National Communication Commission (NCC) Chairperson Su Herng (蘇蘅) will brief lawmakers at the legislature’s Transportation Committee today on the principles governing the commission’s review of media mergers, with a special focus on the bid by Want Want Broadband to acquire cable TV services owned by multiple service operator China Network Service (CNS).
Democratic Progressive Party (DPP) Legislator Yeh Yi-jin (葉宜津), one of the committee’s two conveners of the committee, told the Taipei Times that the committee had officially invited Want Want Group Chairman Tsai Eng-meng (蔡衍明) to attend the meeting.
Yeh said many were concerned that the nation’s media outlets were owned by a handful of conglomerates.
She said Want Want-China Times Group, which already owns TV stations and newspapers, plans to branch out to the cable TV stations.
The CNS deal would enable the group to determine which channels were included in the cable TV service, which would directly affect viewers’ interests, Yeh said.
“We want to give Mr Tsai the opportunity to speak and see if he can alleviate people’s concerns,” she added.
Yeh said the fact that two of the four commissioners scheduled to review the merger had indicated their intention to resign had exacerbated the controversy.
“Among the seven commissioners, three withdrew from the case because they were publicly humiliated by the Want Want Group in its acquisition of the China Times Group in 2008,” she said. “The NCC explained that the final ruling [on the CNS deal] would still be valid even if it was made by four commissioners ... Now two of the remaining four have said they want to resign.”
The commission last week said it would hold another public hearing early next month on the CNS bid, because it wanted to hear more opinions from different parties.
The following day, Want Want China Broadband issued a statement saying that Tsai would agree to attend the public hearing, which the company characterized as a “public trial” and a “struggle session” similar to those held during the Cultural Revolution in China.
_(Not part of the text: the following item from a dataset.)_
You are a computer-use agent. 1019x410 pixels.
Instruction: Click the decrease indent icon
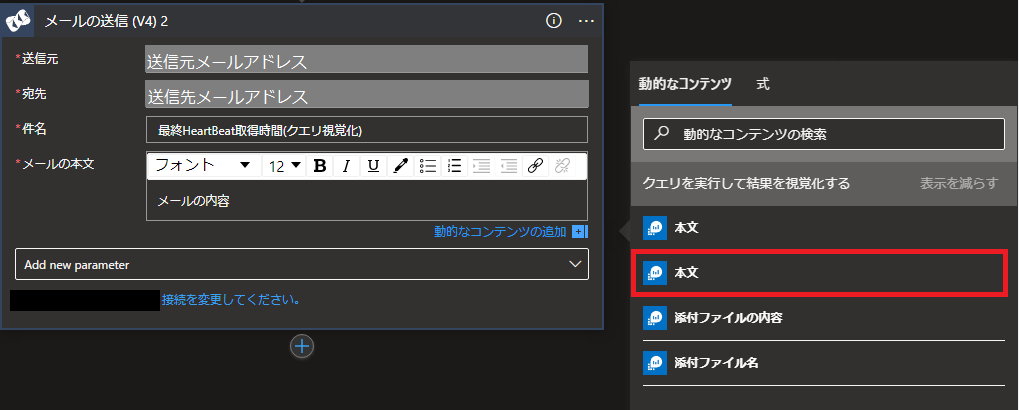coord(482,166)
That statement said Tsai would attend on the condition that the commission ruled on the case within two weeks of the hearing.
“Since last year, we have quickly and sincerely replied all of NCC’s questions on the concentration of media ownership, as well as other irrelevant matters [such as a report in the Washington Post that took Mr Tsai’s comments out of context],” the statement said. “We even used statistics to demonstrate that most of the calculations of media concentration are wrong, including those using the Hirfindahl index from the US or the method from the German Commission on Concentration in the Media. Excessive media concentration is not an issue in Taiwan, nor is there any media outlet that enjoys a monopoly here.”
Meanwhile, lawmakers at the legislature’s Internal Administration Committee also plan to question officials from the Mainland Affairs Council, the Ministry of Interior and the NCC today on how the government manages the content of advertisements from China.
DPP Legislator Lee Chun-yi (李俊俋) said he suspected the Fujian Provincial Government might have paid China Times to provide detailed coverage of the visit of Fujian Province Governor Su Shulin (蘇樹林) last month, when Su urged Taiwan to work with China on the joint development of the Pingtan Comprehensive Experimental Zone.